» **WHAT YOU NEED TO DO**:
Starting at the beginning of the records and continuing up to and including the line with "will (x=104, y=75).", rewrite the lines as a numbered list, omitting any blank lines.

======

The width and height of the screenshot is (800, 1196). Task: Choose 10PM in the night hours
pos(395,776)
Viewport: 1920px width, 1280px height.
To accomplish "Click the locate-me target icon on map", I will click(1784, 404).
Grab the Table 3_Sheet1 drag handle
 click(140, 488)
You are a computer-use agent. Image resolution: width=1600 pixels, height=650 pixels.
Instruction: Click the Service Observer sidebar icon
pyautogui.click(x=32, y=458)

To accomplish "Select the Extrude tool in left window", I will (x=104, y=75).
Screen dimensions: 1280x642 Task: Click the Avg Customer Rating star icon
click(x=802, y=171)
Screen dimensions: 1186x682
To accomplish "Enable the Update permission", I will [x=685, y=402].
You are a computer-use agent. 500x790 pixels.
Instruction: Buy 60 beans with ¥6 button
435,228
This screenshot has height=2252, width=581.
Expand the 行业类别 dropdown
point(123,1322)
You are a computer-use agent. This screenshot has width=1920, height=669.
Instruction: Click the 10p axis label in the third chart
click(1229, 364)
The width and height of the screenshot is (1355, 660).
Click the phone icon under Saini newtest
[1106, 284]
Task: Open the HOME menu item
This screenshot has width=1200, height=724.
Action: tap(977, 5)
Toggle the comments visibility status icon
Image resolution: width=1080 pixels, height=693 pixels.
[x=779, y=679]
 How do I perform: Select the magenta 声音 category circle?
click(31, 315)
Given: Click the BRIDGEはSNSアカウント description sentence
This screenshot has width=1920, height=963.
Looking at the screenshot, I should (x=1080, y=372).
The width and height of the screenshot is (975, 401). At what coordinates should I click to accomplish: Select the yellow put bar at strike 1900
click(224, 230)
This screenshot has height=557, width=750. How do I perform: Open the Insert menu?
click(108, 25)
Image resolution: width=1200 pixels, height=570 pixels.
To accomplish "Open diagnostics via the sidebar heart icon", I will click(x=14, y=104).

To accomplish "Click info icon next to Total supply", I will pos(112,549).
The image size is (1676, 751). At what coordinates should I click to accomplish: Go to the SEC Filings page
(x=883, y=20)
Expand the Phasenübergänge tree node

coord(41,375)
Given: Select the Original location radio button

======

» **ANSWER TO THE TASK**:
1. The width and height of the screenshot is (800, 1196). Task: Choose 10PM in the night hours
2. pos(395,776)
3. Viewport: 1920px width, 1280px height.
4. To accomplish "Click the locate-me target icon on map", I will click(1784, 404).
5. Grab the Table 3_Sheet1 drag handle
6.  click(140, 488)
7. You are a computer-use agent. Image resolution: width=1600 pixels, height=650 pixels.
8. Instruction: Click the Service Observer sidebar icon
9. pyautogui.click(x=32, y=458)
10. To accomplish "Select the Extrude tool in left window", I will (x=104, y=75).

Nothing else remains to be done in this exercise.